Der Genfer Salon auf neutralem Schweizer Boden gestattet wie kein zweiter, allgemeine Tendenzen festzustellen, da hier die gesamte automobilbauende Welt vertreten ist. Um mit den Karosserien zu beginnen: Das Kabriolett stirbt langsam, aber sicher ab, sportliche Versionen und zweitürige Ausführungen sind gefragt, konventionelle Formen mit verfeinerten Linien (Musterbeispiel ein bildschöner Opel Commodore) nehmen überhand. Immer weniger Anklang finden die extrem flachen und niedrigen Experimentierfahrzeuge, in denen man mehr hegt als sitzt und aus denen man eine schlechte Sicht (nach rückwärts fast gar keine) hat, ein Widerspruch in einer Zeit, in welcher „Sicherheit“ groß geschrieben wird. Wir fragten den inzwischen zu einer Autorität herangereiften jungen österreichischen Karosseur Werner Hölbl: „Gewiß, heute ist die Keilform Mode, aber ob sich das halten wird? Fahrzeuge mit hochbauenden Motoren sind dafür ganz ungeeignet, die endgültige Form des Autos der nächsten Jahre ist das jedenfalls nicht.“ Und Hölbl senior, ebenfalls in Genf, Stimmt zu.
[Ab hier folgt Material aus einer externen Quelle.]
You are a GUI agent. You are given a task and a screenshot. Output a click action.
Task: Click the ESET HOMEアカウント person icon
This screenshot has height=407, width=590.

Motorlage und Antriebsart zeichnen sich klar ab: Der Frontantrieb ist im Vormarsch auf Kosten der Heckmotortypen, der Mittelmotor bleibt auf Sportzweisitzer beschränkt. Bei den Motoren selbst nehmen die obenliegenden Nockenwellen deutlich überhand, die Verdichtungen hingegen wegen der Abgasvorschriften eher ab, die V-Anordnung wird infolge der geringen Baulänge immer mehr bevorzugt. Der Wankelmotor steht in der Lebenserwartung dem Kolbenmotor nicht sehr nach, zu einem Durchbruch aber ist es nicht gekommen, noch immer stehen ihm bedeutende Werke (so etwa Chrysler) skeptisch gegenüber. Auch der Ein-spritzung^kommt immer mehr Bedeutung zu, ohne daß ein endgültiger „Sieg“ zu verzeichnen wäre. Im Fahrgestellbau wäre das Anti-Dive-System (Jaguar) zu erwähnen, welches das Absinken des Vorderwagens beim Bremsen verhindert, ferner die Abkehr vom Fahrschemel bei der S-Klasse von Mercedes. Hier wird durch die Koppelachse wiederum das Aufbäumen des Wagenbugs beim rasanten Beschleunigen dieser Fahrzeuge vermieden. Als weiterer Schritt bei dieser führenden Marke ist wohl ein Federungssystem mit Niveauausgleich, wie bei Citroen, zu erwarten.

Bei den Getrieben geht die Tendenz zu mehr Stufen und natürlich zur Automatik. Die Reifen entwik-keln sich immer mehr in Richtung Stahlgürtel. Semperit zeigte auf seinem vorbildlichen Stand den Hi-Life M 401, der bei einem internationalen Wettbewerb 97 von 100 möglichen Punkten erhielt und damit die gesamte Fachwelt in Erstaunen versetzt. Wenn es auch mit Ausnahme von Mercedes fast keine ein breiteres Publikum ansprechende Neuheiten gab, einige technische Leckerbissen sollten doch erwähnt werden: etwa die überzeugend klare und einfache Struktur der im übrigen sehr reparaturfreundlichen Saab-Karosserie (eines der wenigen Schnittmodelle) mit den genial zusammengesetzten Blechen, oder der sehr hochliegende (etwa in Reifenoberkante) Hauptträger im Vorbau des Peugeot 104, der bei Frontalaufprall den Stoß besser auffangen kann, und der tiefliegende Motor nebst der kurzen Lenksäule des Alfa Sud — hier ist viel für die passive Sicherheit getan worden — und schließlich das Sicherheitsfahrzeug von Datsun mit vielen zukunftsweisenden Merkmalen.